Bill and legs reddish brown: tarsus one inch seven lines: shafts of the outer primaries white: in summer, a brown hood reaching to the occiput.

L. capistratus, Temm. Man. d'Orn. torn. ii. p. 785. Flem. Brit. An. p. 142. Yarr. in Proceed, of Zool. Soc. 1831. p. 151. Masked Gull, Shaw, Gen. Zool. vol. xiii. p. 204.


Entire length fifteen inches: length of the bill (above, from the first feathers) one inch and half a line, (from the gape) one inch ten lines; of the tarsus one inch seven lines; of the middle toe, nail included, one inch six lines; from the carpus to the end of the wing eleven inches eight lines. Yarr.

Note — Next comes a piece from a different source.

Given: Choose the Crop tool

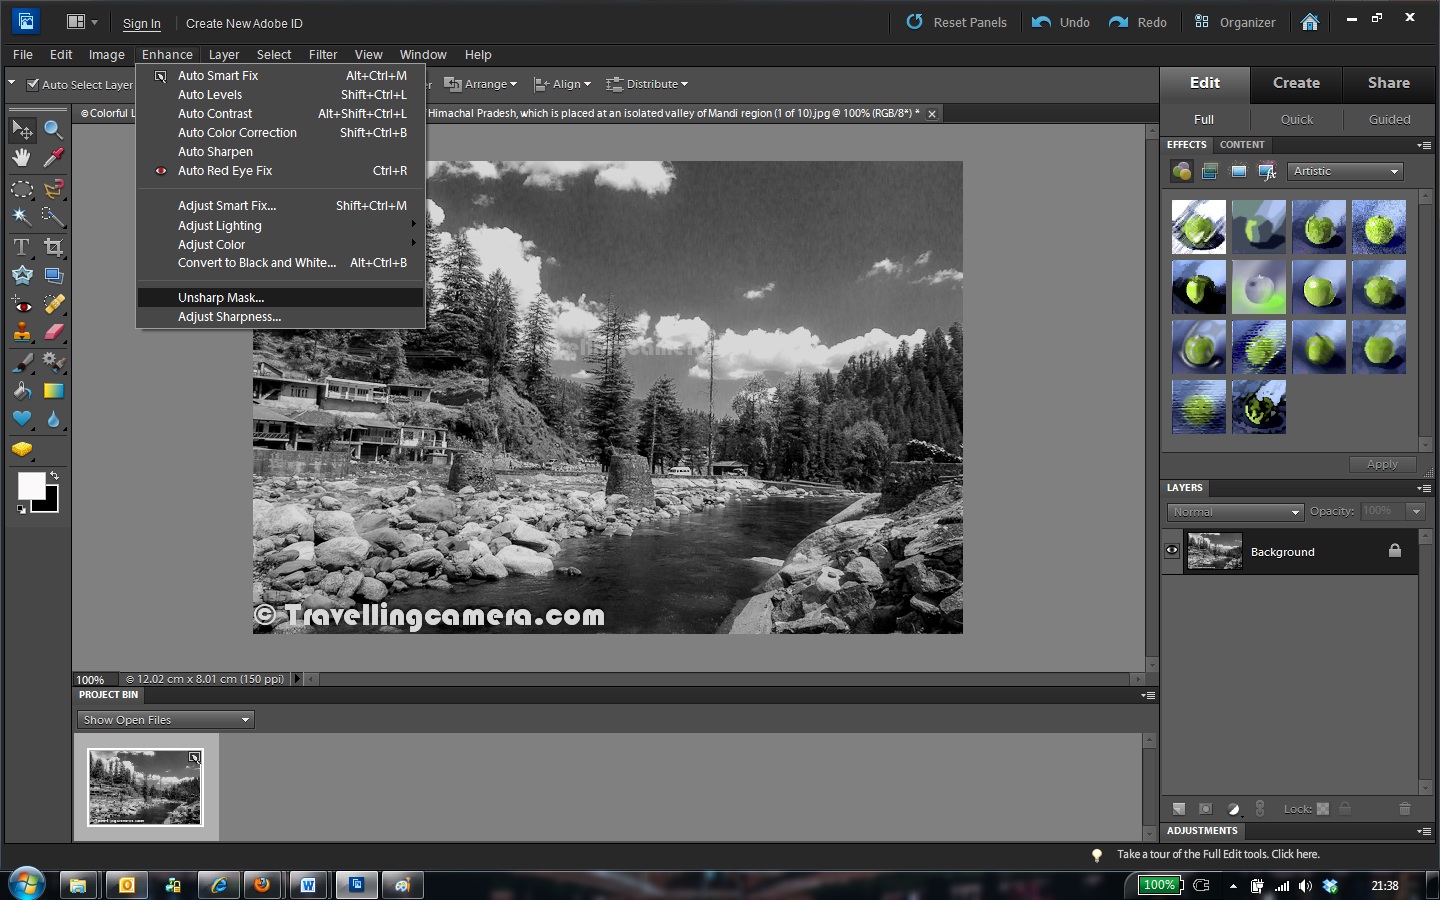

(Winter plumage). According to Temminek, exactly similar to that of the next species, from which however the present may always be distinguished by its smaller size, its more slender as well as shorter bill, shorter tarsi, and smaller feet: the colour of the feet is also reddish brown. (Summer plumage). " Head, and upper part of the neck, brocoli-brown, bounded by blackish brown, descending lowest at the fore part, some of the dark feathers at the margin in front tipped with white; the remaining portion of the neck, breast, abdomen, vent and tail, pure white: upper surface of the wings pale ash-gray; under surface grayish white: primaries white, edged and tipped with black, broadest on the inner web; shafts white: bill, legs, and toes, brownish red; membranes chocolate-brown." Yarr. (Egg). Unknown.

But little is known of the habits of this species, which was first characterized as distinct from the two following, by Temminek. Inhabits the Shetland and Orkney Islands. Has been also shot in Ireland, in the neighbourhood of Belfast, by Mr Thompson. Food and nidification unknown.